During any natural disaster one of the first areas of focus should be on rescuing people in need of immediate assistance. However, due to the nature of these events this isn't always easily possible. This can be on account of downed power and phone lines which make communicationn near impossible at times. We set out to try to utilize social media, specifically Twitter, to see if its users' tweets can better help inform emergency responders of where to focus their rescue efforts.
The goals of our project were to be able to collect a large amount of tweets relating to a certain natural disaster (in our specific case, Hurricane Harvey in 2017) and see if tweets could help inform emergency responders of specific areas to focus on during a true emergency situation. The task was to identify tweets that are requesting urgent assistance. The second task then was to extract geographic information from these tweets and then map the location so that emergency responders can find them.
In order to complete our goal we followed several steps. First, we compiled tweets related to Hurricane Harvey during the time period of August 17, 2017 - September 9, 2017 into a pandas DataFrame. These tweets were to be analyzed for emergency requests and then mapped. We needed to create a model in order to be able to categorize our tweets as either 'Emergency' or 'Non-Emergency' related. We used a pre-made dataset from figure-eight.com that already classified messages into various emergency related categories to train a classifier model. The message data was unlabeled, so we implemented a loop to label messages are 'Emergency' using those emergency related categories and whether or not a message was direct (rather than being news). Once our model was successfully trained, we ran it on our Hurricane Harvey tweets dataset to pull out all of the 'Emergency' tweets. Next we used an a set of loops and parsers to analyze our 'Emergency' related tweets, looking for those related to requests for aid/assistance, to focus on those tweets containing a physical address in the body of the text. Using these addresses, we converted them in to Latitude and Longitude coordinates and then visualized each tweet onto a Houston based map. Our goal was for rescue coordiators to be able to use this map to strategize and implement their best tactics on where to focus their rescue efforts.

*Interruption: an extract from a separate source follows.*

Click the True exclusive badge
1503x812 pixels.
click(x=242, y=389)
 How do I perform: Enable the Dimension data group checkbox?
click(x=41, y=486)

Data for our project was collected from several different sources. Our data for training our Emergency Classification model was taken from a dataset from the Multilingual Disaster Response Messages page on the figure-eight.com website. Our actual testing data used for tweet mapping was collected from two sources:
- Kaggle: This dataset of tweets collected during the time of Hurricane Harvey and arranged into a Kaggle dataset by Kaggle user: Dan (https://www.kaggle.com/dan195)
- NTU: Our other dataset of tweets came from Mark Edward Phillips at the University of North Texas. He collected Hurricane Harvey tweets as well and was kind enough to allow us access to them for the purposes of this project. (https://digital.library.unt.edu/ark:/67531/metadc993940/: accessed January 29, 2018, University of North Texas Libraries, Digital Library,digital.library.unt.edu)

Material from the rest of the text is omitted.